» WHAT TO WORK ON
Copy all records precisely, apart from the pictures.

» DATA IN THIS EXERCISE
((

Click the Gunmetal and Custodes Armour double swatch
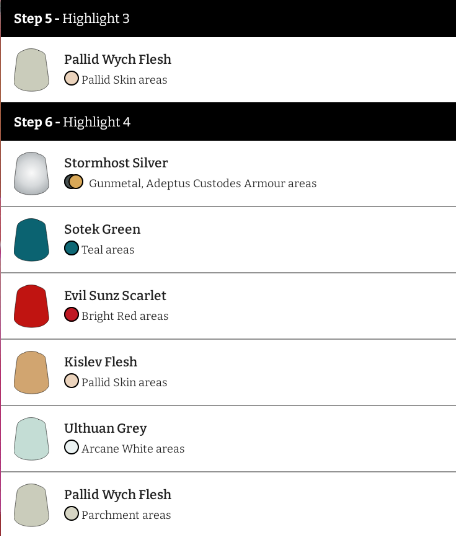This screenshot has height=536, width=456. click(x=73, y=182)
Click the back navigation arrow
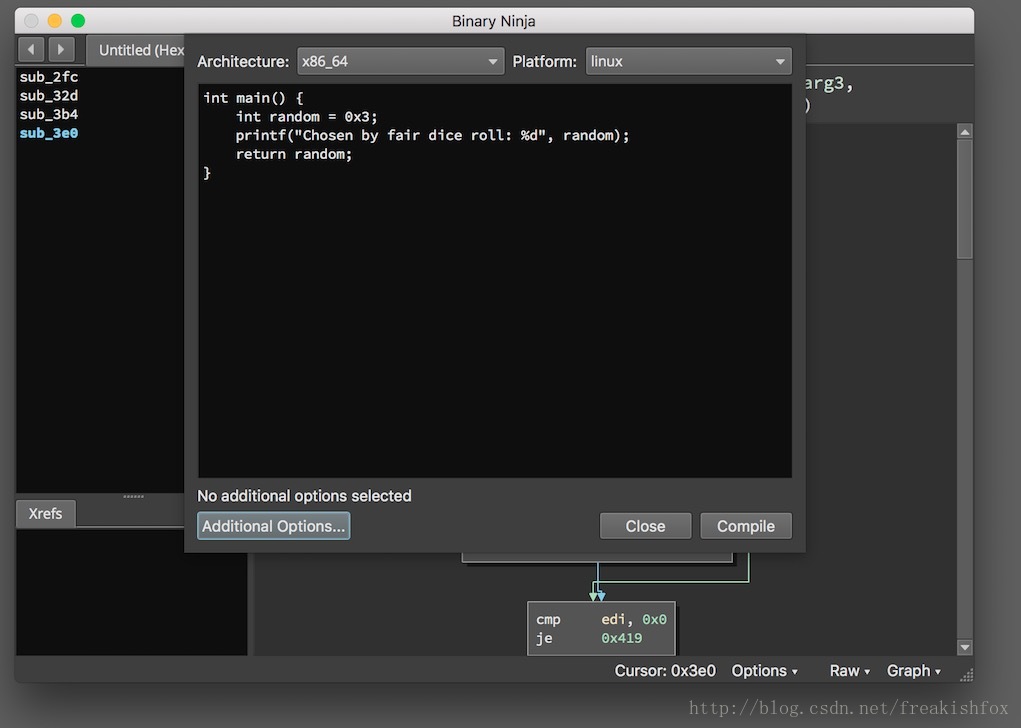This screenshot has height=728, width=1021. tap(31, 49)
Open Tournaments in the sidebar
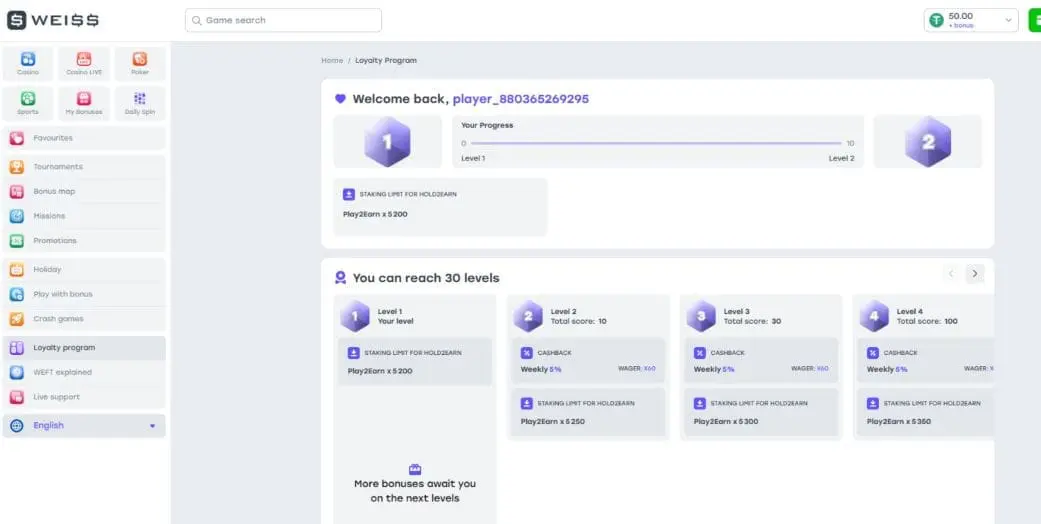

))

» RESPONSE
Click the Gunmetal and Custodes Armour double swatch
This screenshot has height=536, width=456. click(x=73, y=182)
Click the back navigation arrow
This screenshot has height=728, width=1021. tap(31, 49)
Open Tournaments in the sidebar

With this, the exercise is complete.